5. **Generating invariant tori**

   Hiten can generate invariant tori for periodic orbits.

   ```python
   from hiten import System
   from hiten import InvariantTori

    system = System.from_bodies("earth", "moon")
    l1 = system.get_libration_point(1)

    orbit = l1.create_orbit('halo', amplitude_z=0.3, zenith='southern')
    orbit.correct(max_attempts=25)
    orbit.propagate(steps=1000)
   
    torus = InvariantTori(orbit)
    torus.compute(epsilon=1e-2, n_theta1=256, n_theta2=256)
    torus.plot()
   ```

   ![Invariant tori](results/plots/invariant_tori.svg)

   *Figure&nbsp;7 - Invariant torus of an Earth-Moon \(L_1\) quasi-halo orbit.*

## Run the examples

Example scripts are in the `examples` directory.

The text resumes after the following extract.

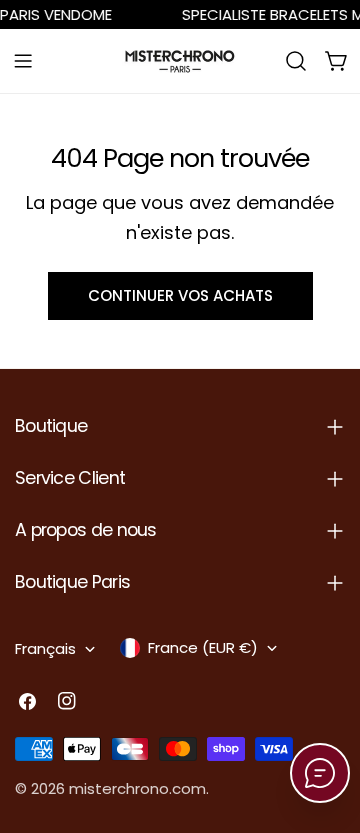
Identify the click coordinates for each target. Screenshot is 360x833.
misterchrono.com (137, 788)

From the project root:

```powershell
py -m pip install -e .
python examples\periodic_orbits.py
python examples\orbit_family.py
python examples\synodic_map.py
python examples\heteroclinic_connection.py
```

## Contributing

Issues and pull requests are welcome. For local development:

```powershell
py -m pip install -e .[dev]
python -m pytest -q
```

## License

This project is licensed under the terms of the MIT License. See `LICENSE`.